Chris Powling talks to Faith Jaques about her Grand Finale.
`Any illustrator would relish tackling a collection of nursery-rhymes,’ says Faith Jaques. `It’s such an obvious and lovable thing to do. After all, the main reason for specialising in children’s books at all is the range of subject-matter they provide – fantasy, illusion and imagination well beyond what most adult books allow. Not only that, but every rhyme offers something different. You’re not shackled to a repetitive likeness for page after page. I don’t think people realise how boring this can be …’Her latest book, then – The Orchard Book of Nursery Rhymes – is rather special. `It’s one of the few wholly enjoyable jobs I’ve undertaken because I was given all the time I needed. Without a deadline to worry about I could concentrate on making it good rather than quick.’ Also, it’s special for another reason. She insists it’s the last book she’ll ever illustrate.

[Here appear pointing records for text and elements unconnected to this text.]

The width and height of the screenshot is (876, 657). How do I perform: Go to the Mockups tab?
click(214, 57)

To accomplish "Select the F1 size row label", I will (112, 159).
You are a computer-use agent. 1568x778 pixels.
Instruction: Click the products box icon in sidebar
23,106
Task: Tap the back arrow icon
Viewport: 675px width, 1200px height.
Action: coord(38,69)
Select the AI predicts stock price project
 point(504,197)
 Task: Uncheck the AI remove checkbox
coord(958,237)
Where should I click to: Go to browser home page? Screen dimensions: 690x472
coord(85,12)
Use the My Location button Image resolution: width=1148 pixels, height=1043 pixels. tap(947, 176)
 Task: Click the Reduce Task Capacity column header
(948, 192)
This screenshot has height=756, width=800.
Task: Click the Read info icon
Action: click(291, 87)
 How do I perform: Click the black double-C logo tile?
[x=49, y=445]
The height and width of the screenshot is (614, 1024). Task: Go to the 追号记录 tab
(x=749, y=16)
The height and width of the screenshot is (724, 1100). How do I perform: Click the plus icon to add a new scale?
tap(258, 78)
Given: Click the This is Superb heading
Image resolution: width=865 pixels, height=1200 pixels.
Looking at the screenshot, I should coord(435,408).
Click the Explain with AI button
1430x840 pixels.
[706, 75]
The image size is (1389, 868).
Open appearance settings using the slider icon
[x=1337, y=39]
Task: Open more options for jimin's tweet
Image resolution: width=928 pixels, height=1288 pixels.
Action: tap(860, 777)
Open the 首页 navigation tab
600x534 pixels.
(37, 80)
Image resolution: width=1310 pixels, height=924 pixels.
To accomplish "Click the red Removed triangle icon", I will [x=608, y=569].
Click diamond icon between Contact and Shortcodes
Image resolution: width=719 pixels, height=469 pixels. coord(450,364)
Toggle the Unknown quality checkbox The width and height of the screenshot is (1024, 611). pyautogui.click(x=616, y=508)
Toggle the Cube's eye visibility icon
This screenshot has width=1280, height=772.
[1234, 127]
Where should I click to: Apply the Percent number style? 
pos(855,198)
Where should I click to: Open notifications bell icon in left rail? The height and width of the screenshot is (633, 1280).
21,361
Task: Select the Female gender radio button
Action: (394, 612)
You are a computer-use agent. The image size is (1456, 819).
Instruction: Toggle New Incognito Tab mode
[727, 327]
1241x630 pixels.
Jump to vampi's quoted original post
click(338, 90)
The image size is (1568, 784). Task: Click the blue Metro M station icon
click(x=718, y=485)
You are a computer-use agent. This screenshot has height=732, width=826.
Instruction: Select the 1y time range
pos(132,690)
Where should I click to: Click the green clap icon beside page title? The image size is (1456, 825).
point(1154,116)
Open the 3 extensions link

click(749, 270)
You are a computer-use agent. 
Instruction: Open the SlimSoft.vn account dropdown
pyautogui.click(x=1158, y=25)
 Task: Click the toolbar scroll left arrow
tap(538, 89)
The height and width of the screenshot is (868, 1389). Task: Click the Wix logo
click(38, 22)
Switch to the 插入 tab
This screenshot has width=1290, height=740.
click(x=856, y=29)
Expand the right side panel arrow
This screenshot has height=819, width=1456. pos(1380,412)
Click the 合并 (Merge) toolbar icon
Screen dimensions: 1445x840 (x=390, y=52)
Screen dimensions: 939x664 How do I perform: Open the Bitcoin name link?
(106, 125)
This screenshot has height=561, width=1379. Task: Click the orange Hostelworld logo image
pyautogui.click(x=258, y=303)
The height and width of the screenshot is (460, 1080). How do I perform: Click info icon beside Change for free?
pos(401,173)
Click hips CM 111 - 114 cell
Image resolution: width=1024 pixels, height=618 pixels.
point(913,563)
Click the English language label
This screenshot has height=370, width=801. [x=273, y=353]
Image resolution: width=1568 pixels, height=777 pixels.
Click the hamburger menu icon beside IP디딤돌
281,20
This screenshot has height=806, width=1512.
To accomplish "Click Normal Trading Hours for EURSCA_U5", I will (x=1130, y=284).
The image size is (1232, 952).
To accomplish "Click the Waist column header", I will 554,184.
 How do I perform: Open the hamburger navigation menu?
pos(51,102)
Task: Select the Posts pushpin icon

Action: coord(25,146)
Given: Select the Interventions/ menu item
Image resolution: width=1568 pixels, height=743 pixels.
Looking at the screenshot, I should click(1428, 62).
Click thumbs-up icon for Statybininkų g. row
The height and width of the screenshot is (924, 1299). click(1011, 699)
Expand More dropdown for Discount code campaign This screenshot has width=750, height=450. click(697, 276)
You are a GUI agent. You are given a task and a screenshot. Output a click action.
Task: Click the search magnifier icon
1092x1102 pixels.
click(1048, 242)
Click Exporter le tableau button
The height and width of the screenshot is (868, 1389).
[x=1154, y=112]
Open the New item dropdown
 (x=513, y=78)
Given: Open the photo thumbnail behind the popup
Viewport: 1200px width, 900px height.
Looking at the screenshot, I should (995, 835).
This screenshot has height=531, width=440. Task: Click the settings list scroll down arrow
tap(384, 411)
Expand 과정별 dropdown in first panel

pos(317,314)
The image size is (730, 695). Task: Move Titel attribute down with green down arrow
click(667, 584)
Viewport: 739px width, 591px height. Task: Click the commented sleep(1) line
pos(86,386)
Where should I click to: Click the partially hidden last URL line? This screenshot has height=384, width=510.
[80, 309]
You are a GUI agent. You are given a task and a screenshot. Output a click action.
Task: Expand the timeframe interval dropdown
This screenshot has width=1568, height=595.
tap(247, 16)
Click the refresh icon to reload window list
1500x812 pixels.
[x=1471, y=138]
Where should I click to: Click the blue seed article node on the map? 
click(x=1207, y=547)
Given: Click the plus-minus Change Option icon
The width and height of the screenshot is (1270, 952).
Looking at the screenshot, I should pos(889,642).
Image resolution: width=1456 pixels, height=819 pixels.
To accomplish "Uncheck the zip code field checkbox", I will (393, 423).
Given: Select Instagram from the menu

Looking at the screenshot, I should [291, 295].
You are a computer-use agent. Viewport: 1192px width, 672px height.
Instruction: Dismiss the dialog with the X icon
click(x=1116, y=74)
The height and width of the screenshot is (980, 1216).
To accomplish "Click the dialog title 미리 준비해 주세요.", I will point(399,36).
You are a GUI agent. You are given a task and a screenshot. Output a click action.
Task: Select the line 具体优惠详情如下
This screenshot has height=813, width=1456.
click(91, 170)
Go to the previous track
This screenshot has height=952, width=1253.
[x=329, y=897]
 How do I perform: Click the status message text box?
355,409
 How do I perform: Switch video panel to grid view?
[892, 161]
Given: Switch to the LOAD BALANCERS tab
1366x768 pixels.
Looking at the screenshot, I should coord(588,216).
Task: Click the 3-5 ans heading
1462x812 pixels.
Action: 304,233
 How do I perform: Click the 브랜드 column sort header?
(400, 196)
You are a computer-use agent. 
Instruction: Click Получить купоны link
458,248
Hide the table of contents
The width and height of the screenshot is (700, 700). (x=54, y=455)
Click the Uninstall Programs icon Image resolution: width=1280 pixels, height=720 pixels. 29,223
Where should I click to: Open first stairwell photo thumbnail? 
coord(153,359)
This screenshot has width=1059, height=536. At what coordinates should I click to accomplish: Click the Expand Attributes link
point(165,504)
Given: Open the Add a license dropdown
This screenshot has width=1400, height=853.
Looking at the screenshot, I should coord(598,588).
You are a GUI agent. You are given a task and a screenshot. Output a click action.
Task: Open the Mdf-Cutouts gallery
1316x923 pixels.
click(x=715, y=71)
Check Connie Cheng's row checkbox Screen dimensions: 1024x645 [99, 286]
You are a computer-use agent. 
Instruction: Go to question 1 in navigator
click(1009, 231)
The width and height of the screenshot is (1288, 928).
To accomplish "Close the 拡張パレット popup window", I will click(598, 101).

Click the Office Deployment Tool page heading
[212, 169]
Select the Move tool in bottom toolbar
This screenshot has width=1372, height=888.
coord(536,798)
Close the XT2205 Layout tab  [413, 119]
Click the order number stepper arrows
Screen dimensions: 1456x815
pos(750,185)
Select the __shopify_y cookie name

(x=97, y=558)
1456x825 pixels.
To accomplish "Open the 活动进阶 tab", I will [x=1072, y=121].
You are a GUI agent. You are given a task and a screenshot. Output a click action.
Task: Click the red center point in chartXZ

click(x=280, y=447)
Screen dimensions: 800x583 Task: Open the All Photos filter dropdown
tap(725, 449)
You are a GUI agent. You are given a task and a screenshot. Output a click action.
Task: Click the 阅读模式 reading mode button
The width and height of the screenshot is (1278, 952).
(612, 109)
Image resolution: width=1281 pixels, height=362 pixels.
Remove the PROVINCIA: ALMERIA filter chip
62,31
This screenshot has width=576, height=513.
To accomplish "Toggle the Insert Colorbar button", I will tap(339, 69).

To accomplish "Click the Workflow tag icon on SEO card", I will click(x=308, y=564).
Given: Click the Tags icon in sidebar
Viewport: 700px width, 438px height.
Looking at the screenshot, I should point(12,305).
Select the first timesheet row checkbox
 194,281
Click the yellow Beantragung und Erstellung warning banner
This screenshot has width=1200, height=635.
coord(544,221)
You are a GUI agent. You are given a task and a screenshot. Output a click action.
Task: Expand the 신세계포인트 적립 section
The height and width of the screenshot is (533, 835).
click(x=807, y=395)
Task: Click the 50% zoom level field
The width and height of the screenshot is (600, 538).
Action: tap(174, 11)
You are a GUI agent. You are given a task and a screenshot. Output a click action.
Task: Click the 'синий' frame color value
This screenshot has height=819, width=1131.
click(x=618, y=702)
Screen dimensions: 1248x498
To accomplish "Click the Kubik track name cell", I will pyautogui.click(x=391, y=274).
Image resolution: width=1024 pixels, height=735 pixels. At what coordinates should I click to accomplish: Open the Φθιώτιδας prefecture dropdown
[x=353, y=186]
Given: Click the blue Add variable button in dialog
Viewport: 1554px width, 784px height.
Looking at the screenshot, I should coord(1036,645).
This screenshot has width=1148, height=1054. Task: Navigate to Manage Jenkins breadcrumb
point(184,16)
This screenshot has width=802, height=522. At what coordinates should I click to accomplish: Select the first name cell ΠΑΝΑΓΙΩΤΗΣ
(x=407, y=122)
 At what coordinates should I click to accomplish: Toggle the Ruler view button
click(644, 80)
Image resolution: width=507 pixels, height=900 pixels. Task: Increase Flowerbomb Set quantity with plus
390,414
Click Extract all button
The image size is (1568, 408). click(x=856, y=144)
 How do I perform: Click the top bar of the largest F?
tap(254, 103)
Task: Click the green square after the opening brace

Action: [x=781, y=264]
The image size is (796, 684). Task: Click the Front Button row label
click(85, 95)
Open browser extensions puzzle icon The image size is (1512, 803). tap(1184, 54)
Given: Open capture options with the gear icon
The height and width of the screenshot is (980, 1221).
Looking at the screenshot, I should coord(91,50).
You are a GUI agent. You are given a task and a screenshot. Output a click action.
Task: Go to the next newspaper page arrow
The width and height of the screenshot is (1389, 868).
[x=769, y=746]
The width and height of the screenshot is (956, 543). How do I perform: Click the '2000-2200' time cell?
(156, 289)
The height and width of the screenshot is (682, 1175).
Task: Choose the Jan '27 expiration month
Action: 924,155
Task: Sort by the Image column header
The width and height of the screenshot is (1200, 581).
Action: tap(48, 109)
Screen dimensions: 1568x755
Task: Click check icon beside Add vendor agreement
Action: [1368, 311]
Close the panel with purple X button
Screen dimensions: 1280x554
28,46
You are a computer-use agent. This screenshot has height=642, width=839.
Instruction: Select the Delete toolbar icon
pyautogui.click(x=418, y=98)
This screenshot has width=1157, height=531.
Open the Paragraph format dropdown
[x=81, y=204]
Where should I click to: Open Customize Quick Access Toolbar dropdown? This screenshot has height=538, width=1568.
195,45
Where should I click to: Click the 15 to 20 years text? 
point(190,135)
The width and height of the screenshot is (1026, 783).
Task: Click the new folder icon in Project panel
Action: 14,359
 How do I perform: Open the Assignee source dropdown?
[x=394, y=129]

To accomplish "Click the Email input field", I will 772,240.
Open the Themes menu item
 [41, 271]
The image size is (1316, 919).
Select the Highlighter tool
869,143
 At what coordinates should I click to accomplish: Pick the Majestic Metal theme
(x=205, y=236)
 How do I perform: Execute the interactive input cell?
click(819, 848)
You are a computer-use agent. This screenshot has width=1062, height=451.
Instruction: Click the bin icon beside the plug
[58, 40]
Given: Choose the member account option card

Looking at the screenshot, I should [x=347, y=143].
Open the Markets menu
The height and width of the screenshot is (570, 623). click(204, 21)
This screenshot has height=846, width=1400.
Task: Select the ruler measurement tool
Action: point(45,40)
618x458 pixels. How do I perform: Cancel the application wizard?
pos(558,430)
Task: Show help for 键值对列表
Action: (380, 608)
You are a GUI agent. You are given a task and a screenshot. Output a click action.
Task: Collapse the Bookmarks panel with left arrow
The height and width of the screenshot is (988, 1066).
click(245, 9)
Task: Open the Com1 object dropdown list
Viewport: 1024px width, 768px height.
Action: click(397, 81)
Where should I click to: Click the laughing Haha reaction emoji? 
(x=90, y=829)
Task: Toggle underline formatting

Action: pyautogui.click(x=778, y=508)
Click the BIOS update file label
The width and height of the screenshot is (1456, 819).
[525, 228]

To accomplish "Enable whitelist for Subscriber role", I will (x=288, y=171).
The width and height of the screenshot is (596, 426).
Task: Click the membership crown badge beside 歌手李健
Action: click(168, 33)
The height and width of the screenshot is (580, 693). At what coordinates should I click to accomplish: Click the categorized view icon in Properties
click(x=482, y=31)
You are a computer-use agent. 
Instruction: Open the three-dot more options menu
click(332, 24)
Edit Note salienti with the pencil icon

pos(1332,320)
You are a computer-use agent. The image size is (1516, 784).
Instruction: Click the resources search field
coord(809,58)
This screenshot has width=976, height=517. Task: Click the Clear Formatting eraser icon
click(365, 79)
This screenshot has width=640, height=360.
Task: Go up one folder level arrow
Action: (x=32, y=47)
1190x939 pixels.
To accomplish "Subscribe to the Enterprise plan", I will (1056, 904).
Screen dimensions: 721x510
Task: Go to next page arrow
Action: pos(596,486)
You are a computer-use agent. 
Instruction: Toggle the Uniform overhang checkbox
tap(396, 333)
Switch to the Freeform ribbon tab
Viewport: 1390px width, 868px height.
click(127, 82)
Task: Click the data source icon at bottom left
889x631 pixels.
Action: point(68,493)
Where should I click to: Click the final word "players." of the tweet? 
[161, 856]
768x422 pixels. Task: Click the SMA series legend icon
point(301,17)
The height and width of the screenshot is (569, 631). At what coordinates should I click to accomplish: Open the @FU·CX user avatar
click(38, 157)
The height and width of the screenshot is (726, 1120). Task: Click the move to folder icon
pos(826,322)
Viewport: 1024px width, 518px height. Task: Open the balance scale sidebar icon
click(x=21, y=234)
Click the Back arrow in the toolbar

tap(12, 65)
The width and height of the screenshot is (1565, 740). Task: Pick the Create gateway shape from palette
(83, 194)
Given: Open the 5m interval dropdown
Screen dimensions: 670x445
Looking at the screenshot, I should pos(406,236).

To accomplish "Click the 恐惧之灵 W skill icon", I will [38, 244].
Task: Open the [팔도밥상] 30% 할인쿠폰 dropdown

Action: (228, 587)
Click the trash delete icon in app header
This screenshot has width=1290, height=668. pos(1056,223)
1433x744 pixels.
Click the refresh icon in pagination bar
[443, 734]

`Because I’ve been drawing since I was three,’ she says. `That’s more than sixty years of hard grind – watching the light (only three reliable working-hours a day during the winter) one eye always on the calendar so I keep to my schedule, four different pairs of glasses on the go all the time so I can get the close work right, looking after a damaged thumb that’s troubled me for ages … I’ve had enough of doing. From now on I’m concentrating on being – with friends, with books, with just rambling about instead of leading the life of a recluse!’
It’s hard to disagree, of course. After all, the Jaques career began more than forty years ago with Alice in Wonderland, Cinderella, Goldilocks and Little Women – not to mention The Football Association Book for Boys and The Young Cricketer. And that was just in 1950. Since then she’s illustrated more than a 120 books including texts by Roald Dahl, Philippa Pearce, Leon Garfield, Gillian Avery, John Cunliffe, Nina Bawden, Arthur Ransome, Barbara Willard, Gwen Grant, Alison Uttley, Allan Ahlberg and Helen Cresswell. The excellence of her `doing’ has never been in doubt. Douglas Martin, in The Telling Line (Julia MacRae 1989), described her best books as `already being sought out as the true heirs of Greenaway, Rackham and Ardizzone… increasingly apparent to a new generation of collectors’.
So a great deal rests on this final performance of hers. She’s quick to point out that the back-up has been splendid in every respect. `Judith Elliott at Orchard really listens! She gave me all the time I needed with no pressure on me at all. I was able to take two-and-a-half to three years over the project as a whole – three months just for the pencil dummy. Not only that but I was able to design the book, to make the layout crystal clear with a careful distribution of pages and plenty of white space on quality paper. You see, I wanted this to be an entirely individual-looking book. Rita Ireland, Orchard’s production manager, was marvellous. At Orchard you can have your say with anybody. It’s one of the advantages of a small publisher.’
No alibis, then.
And no shirking the preparatory work. Many of the rhymes, chosen here by Zena Sutherland, have their origins in the Middle Ages or even earlier, but it was towards the end of the eighteenth century that they first came to be published. That’s why Faith chose to set them in the Georgian period. This presented no problem since her private archive is legendary. `I never have to go to a museum or gallery – I have filing cabinets crammed full of evidence about what people wore, or made, or where they lived.’ Even the colour she strove to get just right. `It needed to be soft and very muted – Georgian colours always went through grey.’ Such historical details being important to her, she was determined that as many as possible would be correct. Hence, where a specific background was called for – as with the `Doctor Fell’ or `Doctor Foster’ verses – that’s what she gave it. She steeped herself, too, in the Opie’s invaluable Oxford Dictionary of Nursery Rhymes and at the end of the book offers five pages of notes discussing her interpretations. She points out, for instance, that `Polly Flinders’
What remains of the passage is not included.